Ils étaient faits pour s’aimer, chacun attendant ou repoussant l’autre, rêvant de l’autre et s’armant d’une patience et d’aventures donnant lieu à s’aimer encore plus fort. Ils étaient faits pour se languir, s’attendre au bout du port, sur le pont de la Léopoldine, marchant sur les chemins qui mènent à Pors-Even, longeant les côtes escarpées, larguant les amarres et navigant vers des terres lointaines. Ils étaient faits pour s’aimer comme on aime celui, celle que l’on reconnait. Patiemment.
Cette terre de Bretagne, le Goëlo, là où les navires prennent leur envol vers des terres bordées de frontières inconnues faites de glaces, des contrées exotiques où se terrent les guerres, les contraintes militaires. Paimpol et sa paimpolaise à jamais chantée, à jamais flétrie qui attend son homme au bout de la jetée. Comme une peau de misère, une peau de chagrin, les yeux délavés, le cœur meurtri. Paimpol et ses marins. Paimpol contre l’Islande, cette terre lointaine, précieuse, sauvage, inconnue, indomptable, où la morue est la monnaie d’échange, la richesse d’une vie.
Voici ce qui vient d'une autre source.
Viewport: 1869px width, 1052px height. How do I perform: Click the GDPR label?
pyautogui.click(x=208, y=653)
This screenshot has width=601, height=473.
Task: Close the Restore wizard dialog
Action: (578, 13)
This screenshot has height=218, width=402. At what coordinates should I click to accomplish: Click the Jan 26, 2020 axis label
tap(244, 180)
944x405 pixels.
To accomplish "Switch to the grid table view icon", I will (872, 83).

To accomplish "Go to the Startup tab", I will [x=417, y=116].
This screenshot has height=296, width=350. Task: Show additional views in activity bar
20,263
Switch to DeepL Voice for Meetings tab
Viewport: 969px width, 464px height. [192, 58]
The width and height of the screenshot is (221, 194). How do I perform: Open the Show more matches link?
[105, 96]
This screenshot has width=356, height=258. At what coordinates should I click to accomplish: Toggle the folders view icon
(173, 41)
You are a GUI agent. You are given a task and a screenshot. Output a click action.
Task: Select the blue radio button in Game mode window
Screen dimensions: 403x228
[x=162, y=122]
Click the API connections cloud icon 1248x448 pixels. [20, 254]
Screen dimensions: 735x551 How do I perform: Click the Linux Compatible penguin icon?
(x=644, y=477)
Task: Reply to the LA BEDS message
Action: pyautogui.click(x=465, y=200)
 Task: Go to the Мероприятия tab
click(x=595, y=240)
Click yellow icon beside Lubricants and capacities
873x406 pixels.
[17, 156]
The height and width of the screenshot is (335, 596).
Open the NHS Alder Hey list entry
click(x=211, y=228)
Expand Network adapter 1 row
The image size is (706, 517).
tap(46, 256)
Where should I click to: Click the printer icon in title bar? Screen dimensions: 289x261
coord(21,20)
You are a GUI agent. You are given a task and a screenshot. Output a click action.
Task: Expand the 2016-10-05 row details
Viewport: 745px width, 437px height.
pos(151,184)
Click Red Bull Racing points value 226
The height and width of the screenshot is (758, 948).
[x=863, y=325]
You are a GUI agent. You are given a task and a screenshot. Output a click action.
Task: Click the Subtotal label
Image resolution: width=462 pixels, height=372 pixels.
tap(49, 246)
Et puis il y eut la mer, l’océan à perte de vue, le bruit des vagues, le crescendo du vent dans les voiles, le murmure de la houle persistant comme persiste sur la rétine, ces paysages de landes, de genêts, ajoncs, et bruyères, ces croix de pierres brutes de granit breton érigées face à elle, lui, à cet ogre qui mange nos hommes, ces sirènes qui de leurs bras alanguis prennent d’assaut les cœurs des marins. Il eût ce bleu azur, tempétueux, profond et glacial, cette bise pénétrante, rendant les cœurs à tout jamais meurtris d’avoir attendu des nouvelles, des signes, des corps, le mari, le frère, l’amant, le fils, l’homme.
La mer.
L’océan.
Comment ne pas aimer Pêcheurs d’Islande de Loti, ne pas entendre le bruit de l’océan, ressentir les goémons, les embruns, se tenir face à cet élément déchaîné qui par sa force, sa vigueur, son amour donne la vie, faire naître les sentiments, les émotions, la terre à jamais inconnue. Comment ne pas ressentir la beauté de sa course face aux paysages du pays de Paimpol, ressentir dans son âme, les jetées et chemins maintes fois arpentés, l’amour. Il y a tout. Tout ce qui fait un pays, des hommes, des femmes, des êtres terriblement humains qui pour vivre, se jettent dans l’amour de celle qui les aime plus que tout. L’amour de la mer, de l'océan. L’amour pour toujours.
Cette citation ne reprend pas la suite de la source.